Entirely unassisted and using his own machines, Hajime Asaoka has made two tourbillons and a chronometer. This former product designer and self-taught watchmaker now has his sights set on joining the Académie Horlogère des Créateurs Indépendants.

You’ll find Hajime Asaoka holed up in a workshop crammed with futuristic posters, contemporary furniture and a stash of fishing rods. In among the angling gear are the machine-tools and CNC machine he used to make his first movements and watches, quietly working away in his corner. Now a tourbillon and a chronometer rank among his achievements, built with George Daniels’ Watchmaking and YouTube as his principal references.

He was ten when he first delved into the inner workings of a watch, stripping down and rebuilding an alarm clock. Come the year 2000, Hajime Asaoka got it into his head to invent the one-of-a-kind calibres that will no doubt open the doors to the exclusive Académie Horlogère des Créateurs Indépendants (AHCI).

Out of the loop

He can come across as unassuming, and seems much younger than he has, yet the choices he has made confirm his steely determination and strength of character. After graduating in product design from the Tokyo National University of Fine Arts and Music in 1990 – he was 25 years old – he was adamant he would never march to the corporate drum, “a world where it’s best to conform.” Instead, he set up on his own. “The economy was right. I designed furniture, electronic appliances, even watches, then I started doing layouts for luxury and fashion magazines.” He put Rolex, Bulgari and Dunhill to paper with impeccable taste, building up his knowledge of watch styling as he did. More to the point, his day job funded his first attempts at watchmaking.

Hajime Asaoka points at ''Watchmaking'' by George Daniels, his reference book © Louis Nardin
Step by step

Hajime Asaoka didn’t chose the easiest way to learn the trade: he could read English but didn’t speak it, and had no master watchmaker on hand to guide him. In 2002 he equipped his workshop with tools and machines from DIY stores. What he couldn’t buy he either made himself or bid for at online auctions, snapping up a batch of watch crystals, for example. In 2005 he put a Citizen chronograph movement inside the first case he made, “a chance to learn about precision and working on such a small scale.” He spent eight months of 2007 working on his first experimental tourbillon, with its cage at 9 o’clock and twin barrel. He made three “for my own research.” Even then he was attentive to finish – viz the block polish of the tourbillon bridge – and the importance of creating a balanced piece. The Tourbillon 1, which he made to sell, followed in March 2011. A second is in the pipeline, “although I have to research specific aspects of forces and physics.” Pending this, he is working on a chronometer with a titanium balance wheel, soon to be revealed.

Night owl

A perfectionist and something of a loner, Hajime Asaoka comes alive at night, sitting down at his workbench at around three in the afternoon and working through to seven the next morning when, on weekdays, he joins his wife and daughter for breakfast. Most of his ideas come to him during his (rare) fishing trips in the Yokohama region where he grew up. “This is when I can empty my thoughts and find inspiration.” Typically, he modified parts of certain reels whose shape or quality didn’t entirely satisfy him.
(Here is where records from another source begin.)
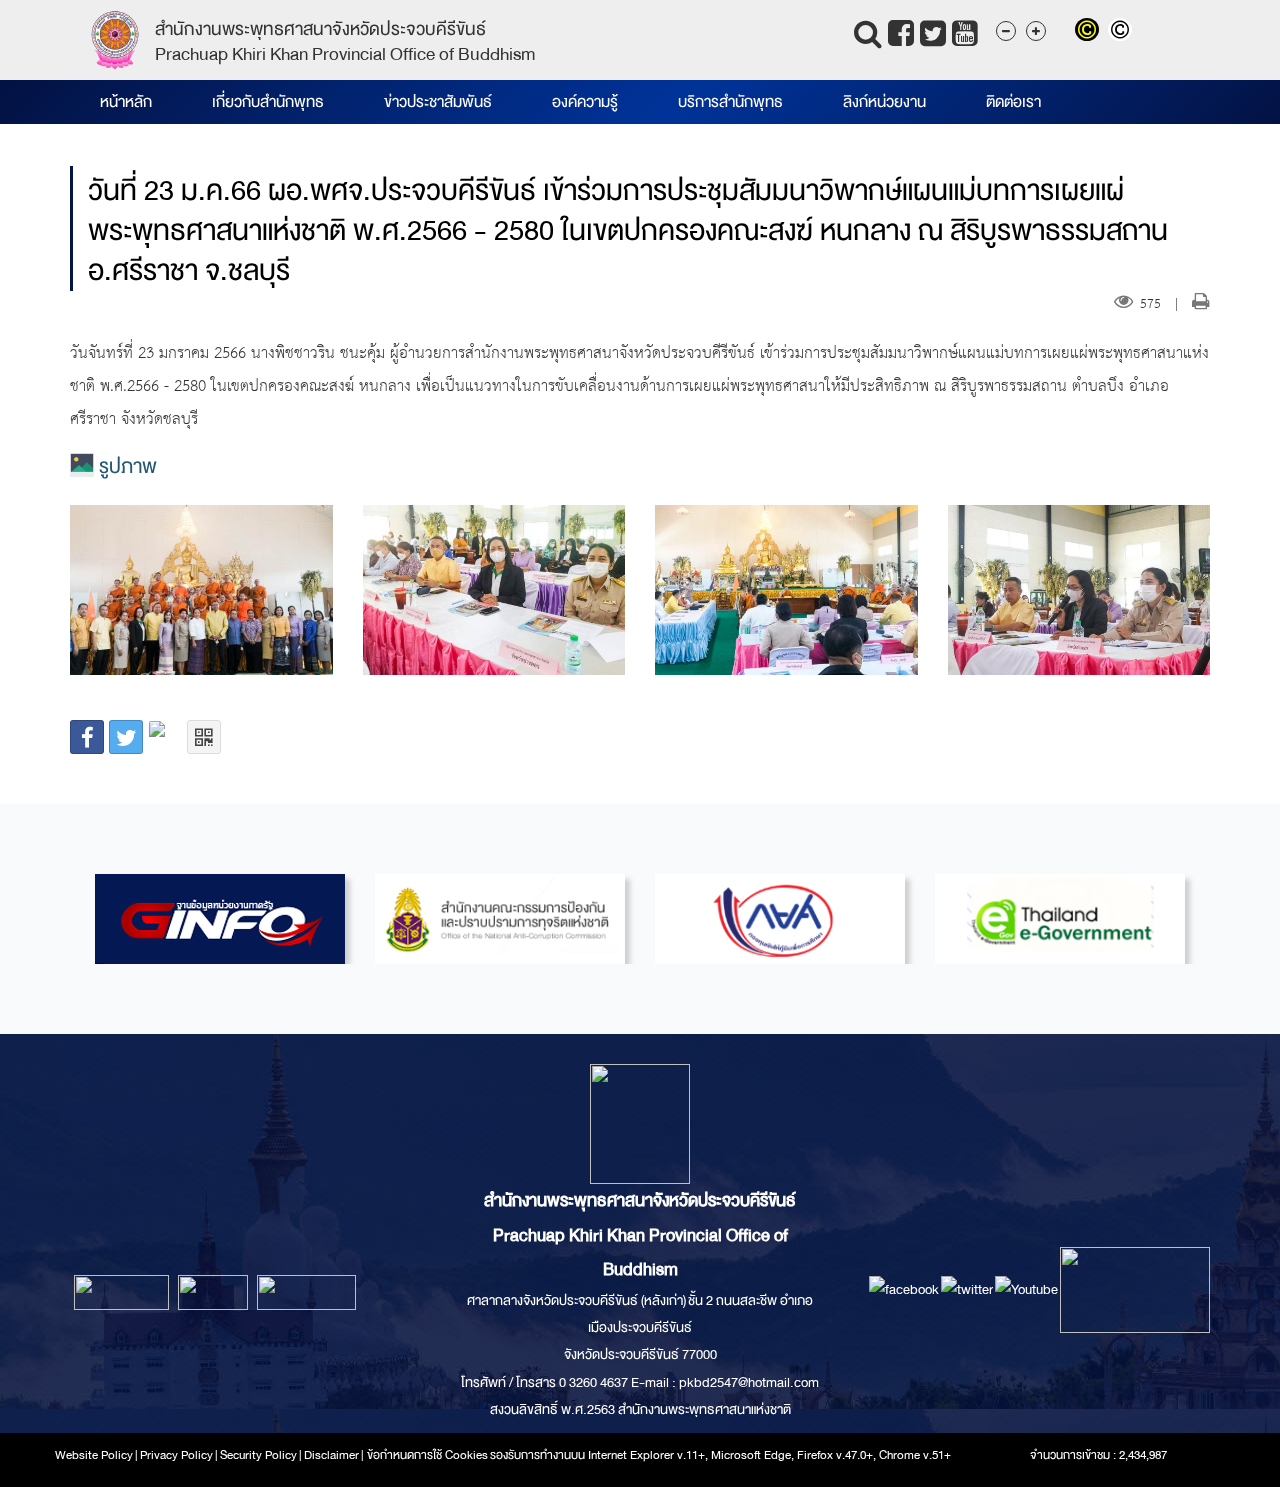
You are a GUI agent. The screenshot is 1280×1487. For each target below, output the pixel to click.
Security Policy (258, 1455)
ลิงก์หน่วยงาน (884, 102)
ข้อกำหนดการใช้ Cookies (427, 1455)
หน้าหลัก (126, 102)
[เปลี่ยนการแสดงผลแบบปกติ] (1122, 32)
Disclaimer (332, 1455)
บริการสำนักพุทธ (730, 102)
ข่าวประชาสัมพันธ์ (438, 102)
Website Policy (94, 1455)
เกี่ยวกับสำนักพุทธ (268, 102)
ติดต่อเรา (1013, 102)
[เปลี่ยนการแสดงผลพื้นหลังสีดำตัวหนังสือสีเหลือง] (1091, 32)
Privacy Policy (176, 1455)
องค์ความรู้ (585, 102)
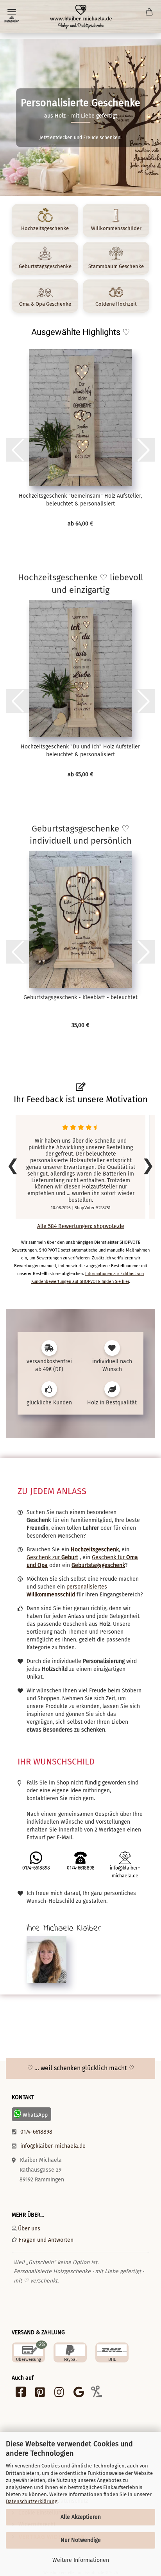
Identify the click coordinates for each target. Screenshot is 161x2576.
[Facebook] (21, 2394)
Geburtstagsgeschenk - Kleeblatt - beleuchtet (80, 997)
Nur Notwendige (81, 2540)
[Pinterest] (40, 2394)
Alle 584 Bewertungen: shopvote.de (80, 1226)
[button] (17, 450)
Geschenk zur (52, 1557)
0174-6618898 (36, 2132)
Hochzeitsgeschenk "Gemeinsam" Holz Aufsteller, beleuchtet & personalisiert (80, 500)
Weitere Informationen (80, 2560)
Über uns (29, 2228)
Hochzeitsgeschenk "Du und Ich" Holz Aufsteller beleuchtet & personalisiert (80, 750)
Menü (11, 12)
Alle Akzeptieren (81, 2517)
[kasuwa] (95, 2394)
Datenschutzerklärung (31, 2501)
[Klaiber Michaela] (80, 16)
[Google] (79, 2394)
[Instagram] (59, 2394)
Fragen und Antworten (46, 2240)
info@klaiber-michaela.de (53, 2146)
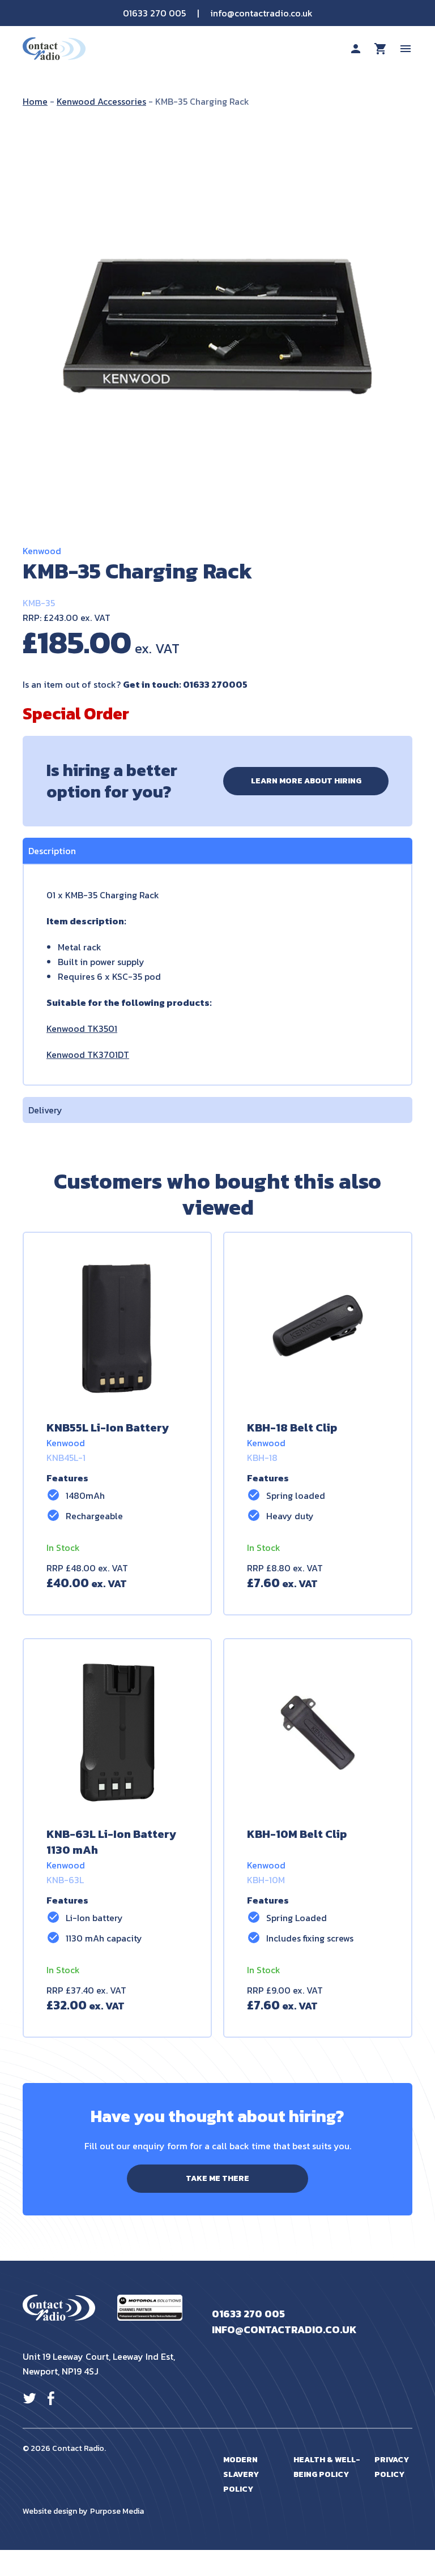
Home (35, 101)
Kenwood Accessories (101, 101)
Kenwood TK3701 (82, 1054)
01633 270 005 (154, 13)
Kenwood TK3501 (81, 1028)
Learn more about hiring (306, 781)
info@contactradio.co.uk (261, 13)
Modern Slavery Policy (241, 2474)
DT (123, 1054)
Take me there (217, 2178)
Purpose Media (117, 2511)
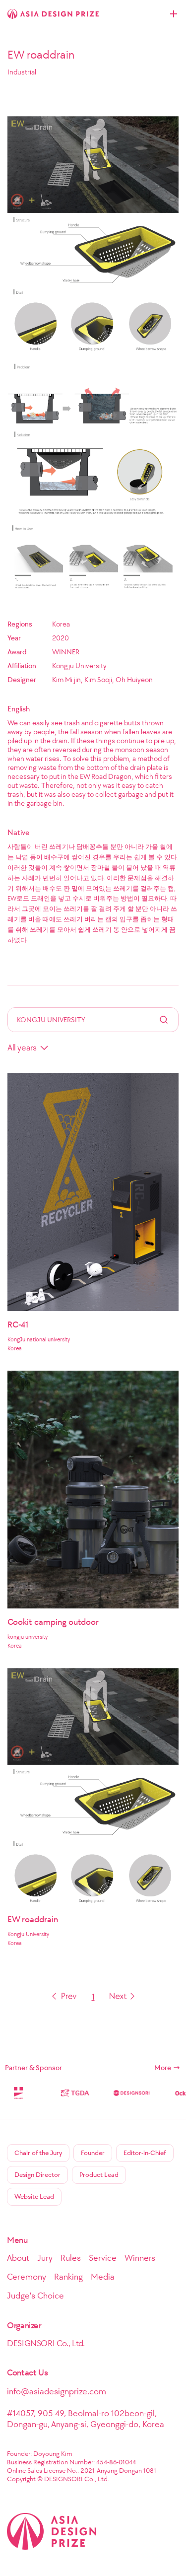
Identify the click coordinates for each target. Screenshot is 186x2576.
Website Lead (34, 2196)
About (18, 2257)
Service (103, 2257)
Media (103, 2276)
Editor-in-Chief (145, 2153)
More (162, 2067)
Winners (139, 2257)
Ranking (68, 2276)
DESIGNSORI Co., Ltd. (46, 2343)
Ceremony (26, 2276)
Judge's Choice (35, 2295)
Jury (45, 2257)
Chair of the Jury (38, 2153)
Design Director (37, 2174)
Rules (71, 2257)
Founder (93, 2153)
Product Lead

The Tourbillon 1 has the flamboyant style of a 1930s Delage or Delahaye coupé.
Hajime Asaoka

Hajime Asaoka’s watches are all the more striking given his past in product and graphic design. “I find the elegance of Art Deco has a lot to offer,” he observes. “The Tourbillon 1 has the flamboyant style of a 1930s Delage or Delahaye coupé.” Albert Potter (1836-1908), an American watchmaker who emigrated to Geneva, is his model for the spirit and concept of his creations, but when it comes to the practicalities and techniques of watchmaking, his reference is George Daniels. No doubt the English master watchmaker would have been flattered to learn that thanks to his handbook, a vocation was able to bloom. Hajime Asaoka is a kindred spirit to Daniels, as he too intends proving “watchmaking can be learned other than in school.” A new style of watchmaking from off the beaten track, and a name to watch in Japan and beyond.